A company that wants to add a well or two to an existing field may opt for a little slower/less costly in order to finance it out of daily cash flow in that field. The differences is in the methods you are asking about.
First the rig. Oil or gas wells can be drilled with the same rigs, the difference is in handling oil or gas, not the drilling techniques. Almost all rigs now have top drive instead of the older Kelly drive but some have greater automation than others.
The well with the higher daily cost and theoretical higher efficiency will have:
1. Drill pipe and casing handling systems with pipe racks that move and connect the tubulars automatically to the same torque.
2.Computerized mud pumps that can be programed to maintain a set flow rate or pressure that adjusts for downhole conditions.
3.A top drive that can be set to operate in different ways to expedite directional drilling. Rocking, rotate/slide intervals, steady ROP etc.
4.Computerized drilling fluids systems that can be setup to maintain weight and chemical mixes.
5.It will use down hole steerable directional drilling assemblies that can change the angle of the bit motors without having to pull them out and replace them.
6. It will use Log While Drilling and Real Time Down Hole Pressure Bottom Hole Assemblies in order to collect formation data earlier and reduce the completion program planning time.
7. The casing installation and cementing operations will use higher cost rotate and circulate while running tools and duplicated, redundant cementing units.
The well with the lower daily costs and theoretical longer drilling time may use a rig that is an earlier generation of rig equipment.
1.Drill pipe and casing handling that uses rig and service crews to move the tubeulars into place and using less computerized make up machines.
2. Mud pumps that are monitored and controlled only by the rig crews.
3. It may use an older top drive that will operate in different ways to accommodate directional drilling but the drillers must do it manually.
4. Drilling fluid systems that use the older “open and pour X number of sacks per hour” system. This works fine but takes closer supervision from the Mud Engineer and/or Driller.
5. It may use standard directional drilling Bottom Hole Assemblies that require pulling and replacing if surveys show that directional changes are needed.
6. Gamma Ray only or no Log While Drilling tools may be used.
7. Casing installation and cementing may not have redundancy. In case of problems the operator may choose to pull the casing out of the hole or to circulate to pump the cement away and wait on replacement equipment.

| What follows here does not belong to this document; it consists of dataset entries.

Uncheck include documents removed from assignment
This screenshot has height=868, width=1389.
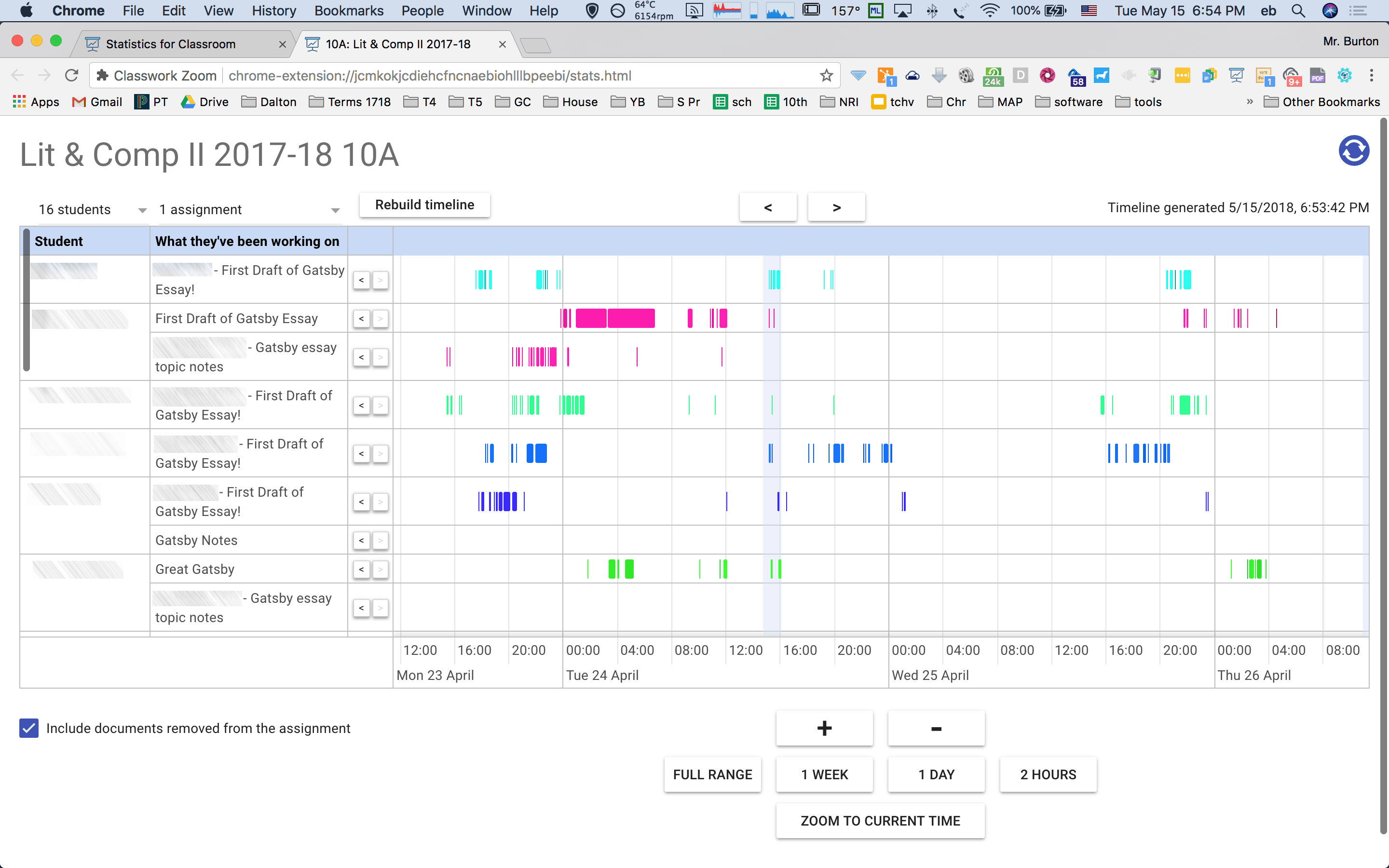coord(29,728)
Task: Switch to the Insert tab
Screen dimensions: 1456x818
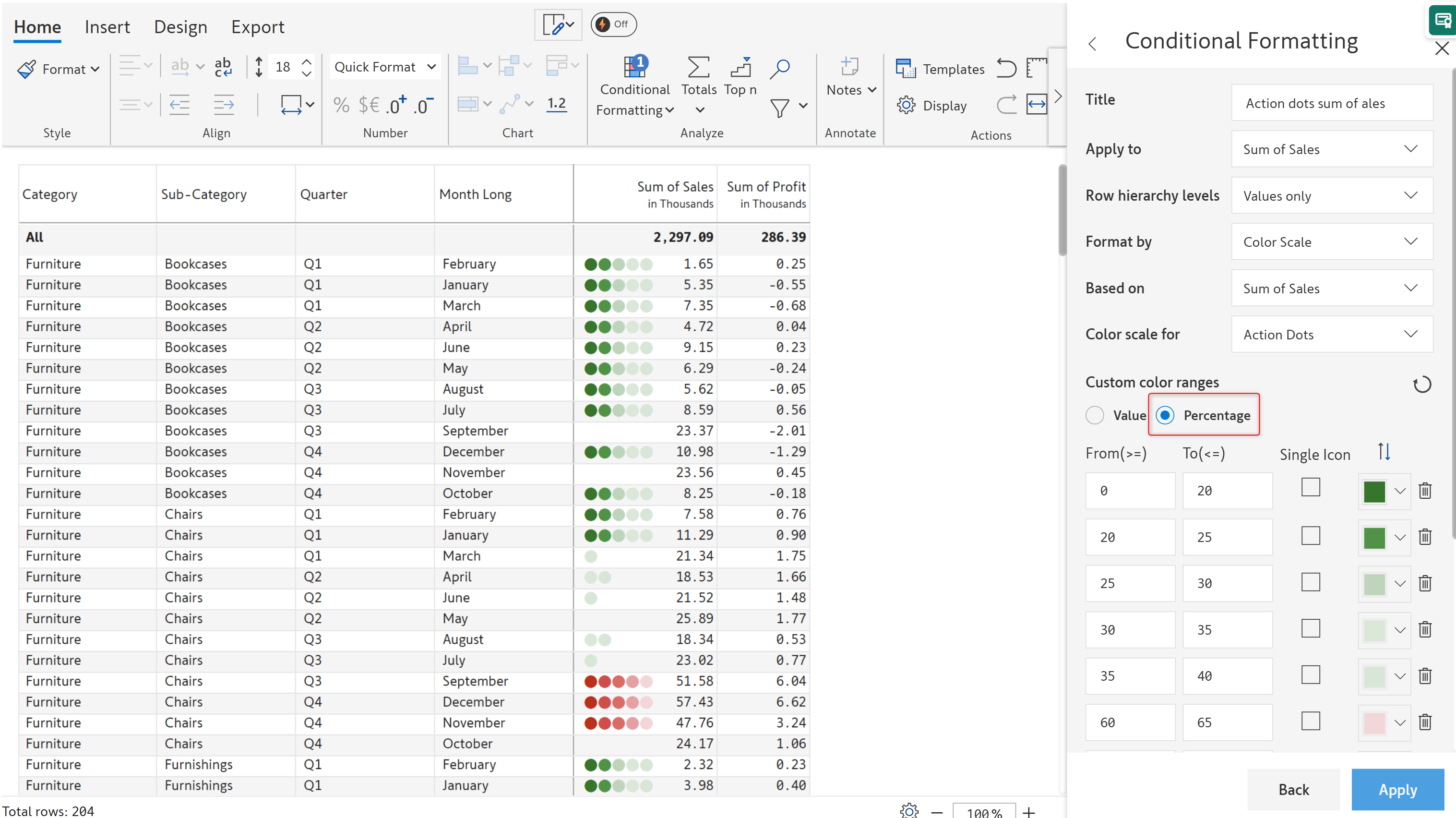Action: coord(107,26)
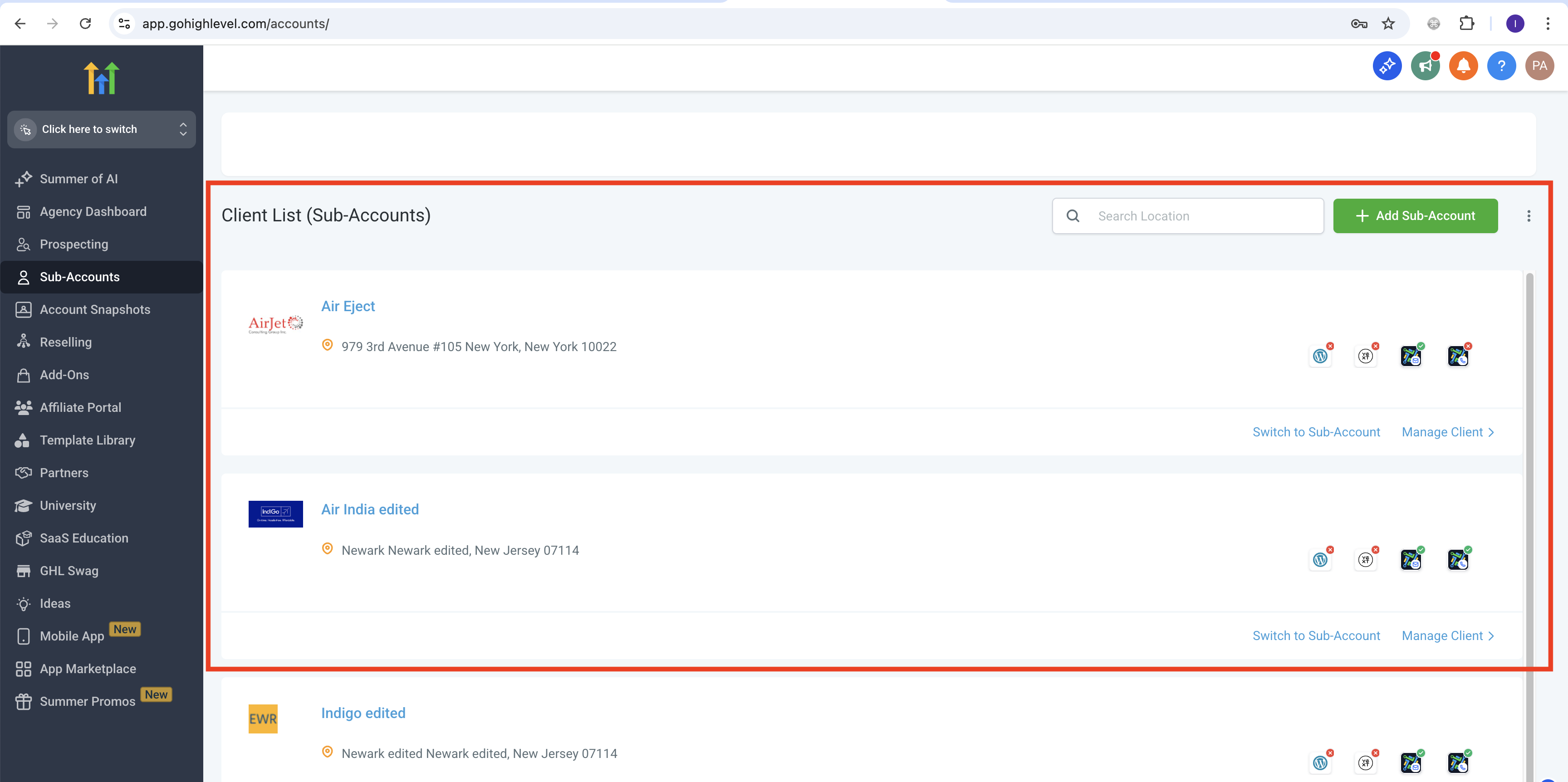Screen dimensions: 1568x782
Task: Click Air Eject's phone integration status icon
Action: [x=1458, y=356]
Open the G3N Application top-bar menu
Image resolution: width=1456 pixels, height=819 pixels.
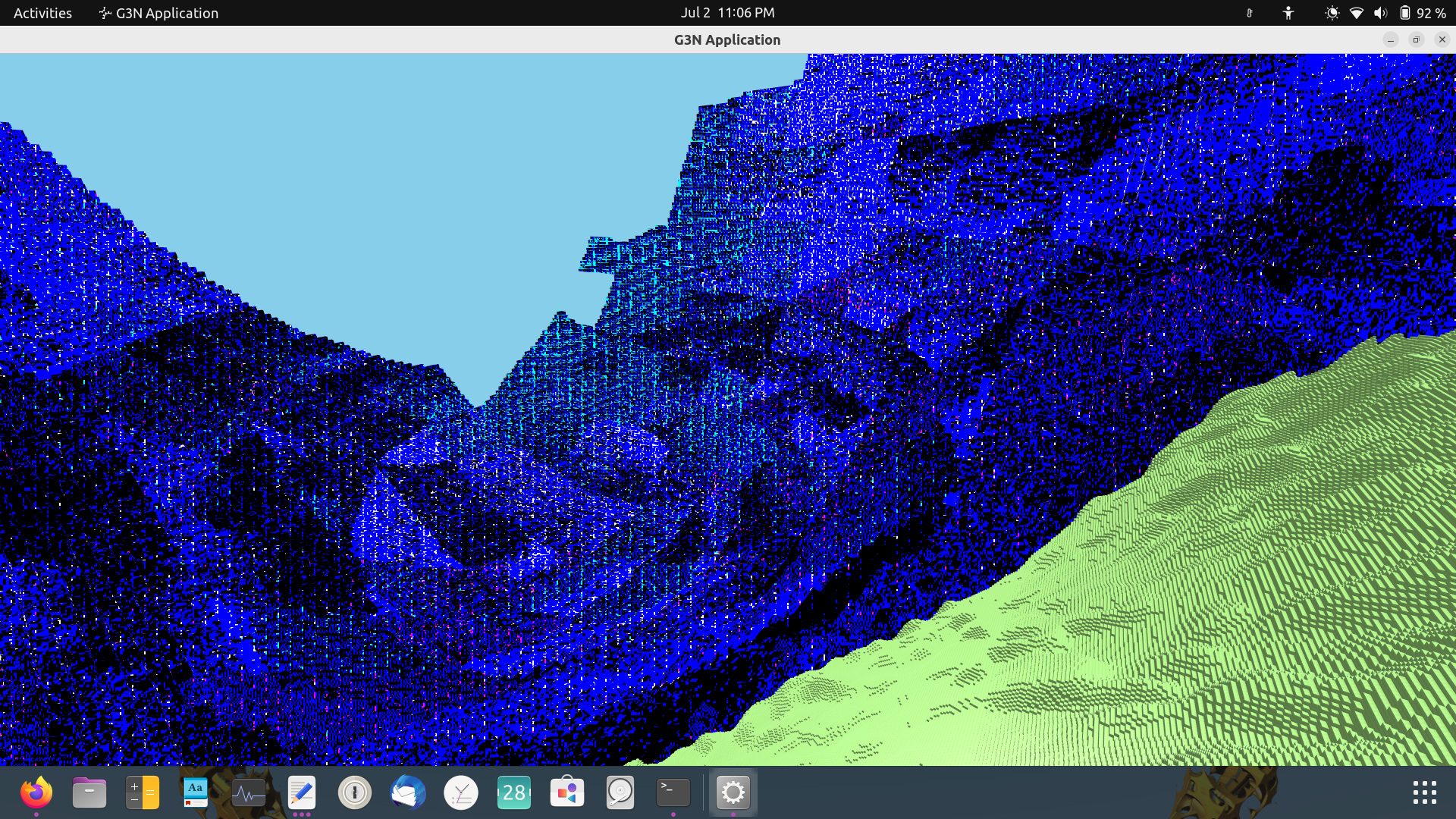(158, 13)
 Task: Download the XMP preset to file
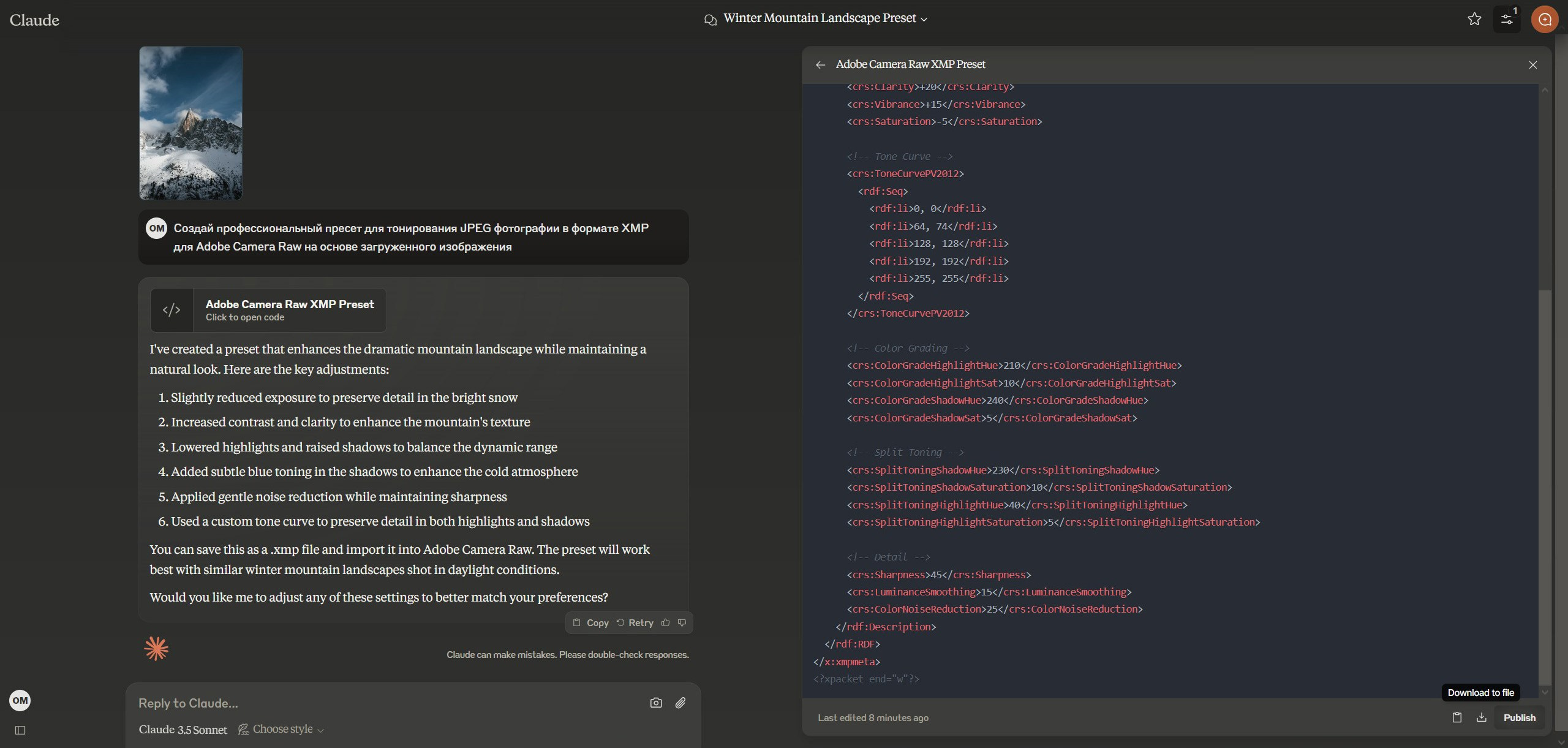tap(1482, 717)
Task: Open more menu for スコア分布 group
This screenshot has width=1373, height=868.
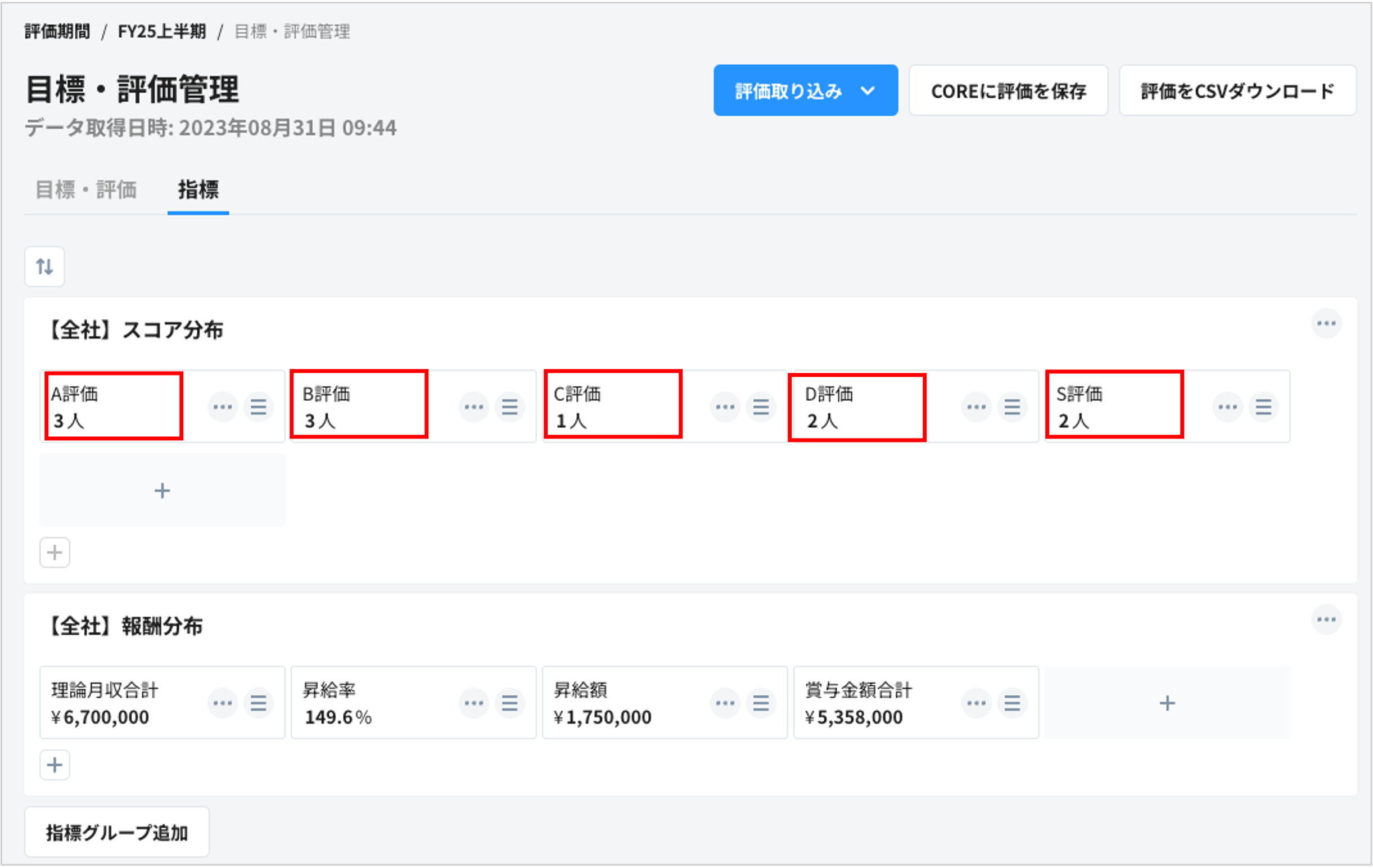Action: 1326,324
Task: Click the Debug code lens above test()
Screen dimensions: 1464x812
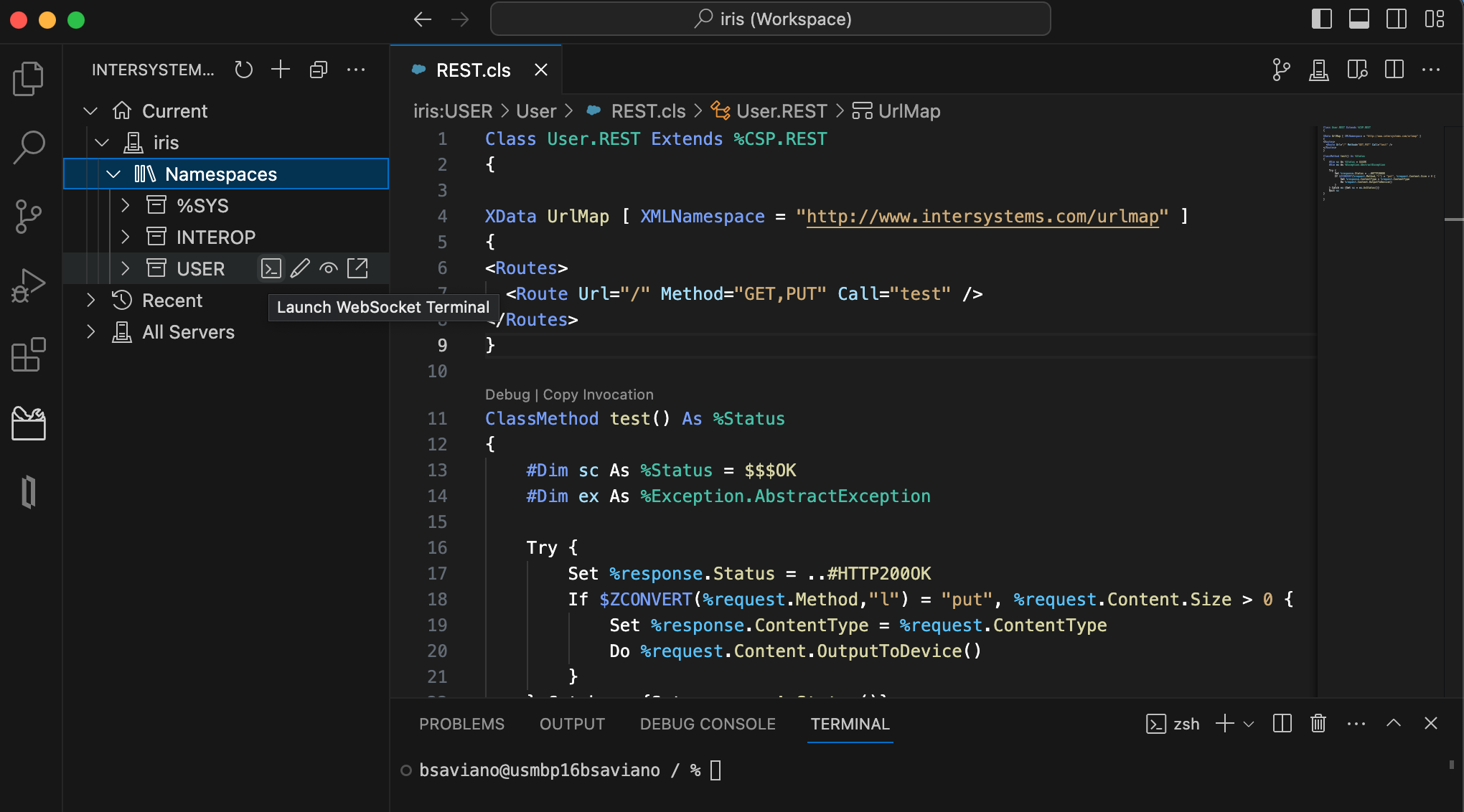Action: pos(507,395)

These are a few of the alternate choices to do the same things. An operator may be willing to accept longer time or even some non-productive time (Down Time) on a one or two well project that is not using a Line of Credit to finance it. An operator in a more hectic, boom type area cannot. One of the problems facing operators in the Eagle Ford Shale area is the expiration of the first leases so they must do all they can to drill as fast as possible.